Mar. 12, 2001 Seeking to understand why only some people with the autoimmune disease lupus develop severe kidney complications, scientists have discovered that genetics and ethnicity can interact to dramatically increase patients' risk. The discovery, led by researchers at the University of California, San Francisco, is expected to improve diagnosis and treatment.
The findings appear in the March issue of the journal Arthritis and Rheumatism, published March 13, 2001.
Like most autoimmune diseases, lupus affects far more women than men - in the case of lupus, 10 times more women. In addition, ethnicity affects disease vulnerability, with about one in 250 African-American women contracting lupus compared to one in 1,000 Caucasian women. The condition can cause arthritis, as well as heart and lung inflammation, and leads to kidney failure in about 10 percent of patients.
There appears to be no single genetic cause for lupus, but recent research has focused on failures in the immune system's normal ability to rid the body of rogue antibodies. When the immune army is not appropriately held in check, it may start attacking the body's own cells and tissues, causing rampant inflammation and other ailments.
The new research examined naturally occurring variants of two genes for receptors in the immune system that bind to antibodies and normally clear them out of the system. The variants, or alleles, were already known to code for receptors that differed in their ability to bind to antibodies. The researchers wanted to determine if there was an association between having the weak-binding allele and suffering from kidney complications, or nephritis.
They found that allele differences in one gene had no effect on kidney disease. But for the other gene, which codes for a receptor known as Fc gamma receptor IIIA, the results were dramatic. Lupus patients possessing the weaker-binding allele had twice the risk of developing nephritis, and more than four times the risk of developing severe nephritis - but only if they were Caucasians. Non-Caucasians were at no greater risk if they possessed this variant of the gene.
"The fact that lupus does not appear to be caused by a single gene prepares us to expect a complex genetic contribution to the disease," says Lindsey A. Criswell, MD, MPH, UCSF associate professor of medicine and senior author on the research paper.

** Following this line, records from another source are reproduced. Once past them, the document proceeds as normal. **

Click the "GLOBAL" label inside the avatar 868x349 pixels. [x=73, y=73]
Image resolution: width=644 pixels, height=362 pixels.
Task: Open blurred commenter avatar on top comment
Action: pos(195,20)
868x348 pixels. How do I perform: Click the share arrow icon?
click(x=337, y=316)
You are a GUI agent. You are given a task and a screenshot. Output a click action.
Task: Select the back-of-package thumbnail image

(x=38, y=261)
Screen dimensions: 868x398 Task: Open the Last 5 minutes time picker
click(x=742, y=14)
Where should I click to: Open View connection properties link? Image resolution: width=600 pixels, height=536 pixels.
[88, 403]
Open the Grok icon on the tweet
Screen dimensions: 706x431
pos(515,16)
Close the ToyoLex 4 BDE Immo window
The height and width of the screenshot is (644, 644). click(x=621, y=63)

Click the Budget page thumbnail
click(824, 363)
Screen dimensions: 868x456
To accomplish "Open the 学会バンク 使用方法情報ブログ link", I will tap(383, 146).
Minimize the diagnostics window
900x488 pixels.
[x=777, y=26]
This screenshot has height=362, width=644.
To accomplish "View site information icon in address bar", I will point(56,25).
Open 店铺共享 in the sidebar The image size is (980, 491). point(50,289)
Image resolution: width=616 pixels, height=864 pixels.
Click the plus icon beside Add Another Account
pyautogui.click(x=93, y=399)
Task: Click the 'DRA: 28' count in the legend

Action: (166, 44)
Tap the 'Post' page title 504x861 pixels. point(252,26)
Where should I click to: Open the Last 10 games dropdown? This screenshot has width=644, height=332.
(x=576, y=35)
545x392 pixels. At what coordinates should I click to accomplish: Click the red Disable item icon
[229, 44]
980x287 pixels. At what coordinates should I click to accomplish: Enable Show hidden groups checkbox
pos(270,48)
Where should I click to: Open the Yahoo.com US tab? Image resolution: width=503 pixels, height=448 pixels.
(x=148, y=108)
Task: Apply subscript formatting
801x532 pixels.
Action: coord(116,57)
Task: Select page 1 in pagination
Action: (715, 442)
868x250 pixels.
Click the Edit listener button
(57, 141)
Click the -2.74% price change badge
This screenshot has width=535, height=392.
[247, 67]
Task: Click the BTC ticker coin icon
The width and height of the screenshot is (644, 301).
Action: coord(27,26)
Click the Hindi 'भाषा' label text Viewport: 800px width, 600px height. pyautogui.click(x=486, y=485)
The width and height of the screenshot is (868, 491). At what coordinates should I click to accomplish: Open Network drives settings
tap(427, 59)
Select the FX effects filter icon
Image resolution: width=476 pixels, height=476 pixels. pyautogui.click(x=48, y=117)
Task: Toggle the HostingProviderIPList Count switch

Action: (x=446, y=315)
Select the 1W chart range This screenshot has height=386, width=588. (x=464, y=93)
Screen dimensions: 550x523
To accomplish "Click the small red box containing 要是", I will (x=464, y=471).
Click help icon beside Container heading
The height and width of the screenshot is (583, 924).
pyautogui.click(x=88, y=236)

"We suspect that the increased risk among Caucasians results from the combined effect of this allele and others that are all inherited as a unit. Ancestry or ethnic background determine the specific sequence of alleles that we inherit."
"We expect to find many more genetically based differences in disease susceptibility as we probe further with the tools of genetics and epidemiology," she added.
Criswell and lead author Victoria Seligman, MD, UCSF senior rheumatology fellow, stress that while this study found greater susceptibility to nephritis among Caucasians, it is non-Caucasians overall who are more likely to get lupus and more likely to suffer from the more severe complications, such as nephritis.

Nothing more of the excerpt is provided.